NEW YORK APPELLATE TERM OF THE SUPREME COURT, FIRST DEPARTMENT
February 9, 2010
ST. LOUIS WEST, INC., PLAINTIFF-RESPONDENT,
TODD S. PICKARD, ESQ., DEFENDANT-APPELLANT, AND
CHAHEE PICKARD, DEFENDANT.
Defendant Todd S. Pickard appeals, as limited by his briefs, from (1) that portion of an order of the Civil Court of the City of New York, New York County (Arthur F. Engoron, J.), dated September 8, 2008, which, upon renewal and reargument, adhered to a prior order granting plaintiff's motion for summary judgment as against him, and (2) a judgment (same court and Judge), entered November 28, 2008, in favor of plaintiff and awarding it damages against him in the principal sum of $7,002.55.
Published by New York State Law Reporting Bureau pursuant to Judiciary Law § 431.

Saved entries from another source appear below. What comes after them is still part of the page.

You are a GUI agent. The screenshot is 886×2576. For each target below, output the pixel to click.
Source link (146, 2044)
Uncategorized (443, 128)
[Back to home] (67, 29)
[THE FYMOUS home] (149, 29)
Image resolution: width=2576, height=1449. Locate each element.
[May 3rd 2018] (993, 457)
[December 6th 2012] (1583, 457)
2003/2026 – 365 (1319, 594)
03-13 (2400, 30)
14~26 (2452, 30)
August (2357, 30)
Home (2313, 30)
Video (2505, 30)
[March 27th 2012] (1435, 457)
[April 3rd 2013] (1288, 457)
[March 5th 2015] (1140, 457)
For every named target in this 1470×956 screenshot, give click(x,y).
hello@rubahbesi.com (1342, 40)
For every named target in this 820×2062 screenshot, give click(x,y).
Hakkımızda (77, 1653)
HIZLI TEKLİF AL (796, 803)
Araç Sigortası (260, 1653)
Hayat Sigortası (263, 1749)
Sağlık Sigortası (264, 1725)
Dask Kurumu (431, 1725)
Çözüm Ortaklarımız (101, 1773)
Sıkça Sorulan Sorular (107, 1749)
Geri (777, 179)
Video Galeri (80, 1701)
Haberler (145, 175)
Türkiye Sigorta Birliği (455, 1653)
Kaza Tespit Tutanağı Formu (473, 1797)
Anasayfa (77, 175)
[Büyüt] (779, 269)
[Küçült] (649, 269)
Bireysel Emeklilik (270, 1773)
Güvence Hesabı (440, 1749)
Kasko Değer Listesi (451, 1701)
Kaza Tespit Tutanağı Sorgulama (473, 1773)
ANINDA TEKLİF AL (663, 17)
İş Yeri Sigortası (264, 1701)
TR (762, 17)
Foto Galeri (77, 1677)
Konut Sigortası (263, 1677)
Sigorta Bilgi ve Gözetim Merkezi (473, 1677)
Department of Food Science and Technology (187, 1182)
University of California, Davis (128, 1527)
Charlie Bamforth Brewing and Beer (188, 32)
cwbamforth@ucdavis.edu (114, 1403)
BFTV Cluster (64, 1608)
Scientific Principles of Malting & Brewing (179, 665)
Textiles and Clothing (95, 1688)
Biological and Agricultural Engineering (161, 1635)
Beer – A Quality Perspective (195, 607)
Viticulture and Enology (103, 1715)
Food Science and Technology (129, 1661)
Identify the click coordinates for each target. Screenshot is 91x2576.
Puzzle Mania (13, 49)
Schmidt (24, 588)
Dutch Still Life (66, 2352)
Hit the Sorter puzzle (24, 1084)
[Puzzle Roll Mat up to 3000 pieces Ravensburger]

This opinion is uncorrected and subject to revision before publication in the printed Miscellaneous Reports.
PRESENT: McKeon, P. J., Schoenfeld JJ.
Judgment (Arthur F. Engoron, J.), entered November 28, 2008, reversed, without costs, and judgment directed in favor of defendant Todd S. Pickard dismissing the complaint as against him. The Clerk is directed to enter judgment accordingly. Appeal from order (same Judge), dated September 8, 2008, dismissed, without costs, as subsumed in the appeal from the aforesaid judgment.
Plaintiff, an appellate printer, commenced this action against defendant-appellant Todd S. Pickard (appellant) and defendant Chahee Pickard (Chahee) seeking to recover damages for services plaintiff rendered in connection with defendants' joint appeal from a judgment and orders issued in their prior matrimonial action. The record is clear that plaintiff was retained solely by Chahee's attorney in the matrimonial action, and that plaintiff sent the attorney the invoice for the printing services. Upon settling its claims against Chahee, plaintiff successfully moved for summary judgment against appellant for his putative "share" of the costs of the printing services.
We reverse, and grant appellant summary judgment dismissal, since no basis exists for imposing liability against him. As indicated, appellant was not a party to the contract between plaintiff and Chahee. Given the absence of privity of contract between plaintiff and appellant, appellant may not properly be held liable under a breach of contract theory (see La Barte v Seneca Resources Corp., 285 AD2d 974 ; see also Seaver v Ransom, 224 NY 233 ). Nor may appellant be cast in damages on a quantum meruit theory, since the services were performed for and at the behest of Chahee (see Kagan v K-Tel Entertainment, Inc., 172 AD2d 375, 376 ; see also Gen. Sec. Property & Cas. Co. v American Fleet Mgt. Co., 37 AD3d 345 ), and this despite any benefit that appellant may have derived from plaintiff's services (see Kagan, 172 AD2d at 376). Plaintiff's contention that appellant is liable for his "share" of the costs of the services under 22 NYCRR 600.11(d) is without merit. The cited rule, which provides that the costs of a joint record (or joint appendix) should "be borne equally among the parties," serves only to establish the respective rights and obligations of the parties to an appeal inter se (see Mudge, Rose, Guthrie, Alexander & Ferdon v Penguin A.C. Corp., 221 AD2d 243 ; Greenwald v Trimfoot Co., 221 AD2d 245 ), and does not create an independent right of recovery in favor of a third-party such as plaintiff herein.
THIS CONSTITUTES THE DECISION AND ORDER OF THE COURT.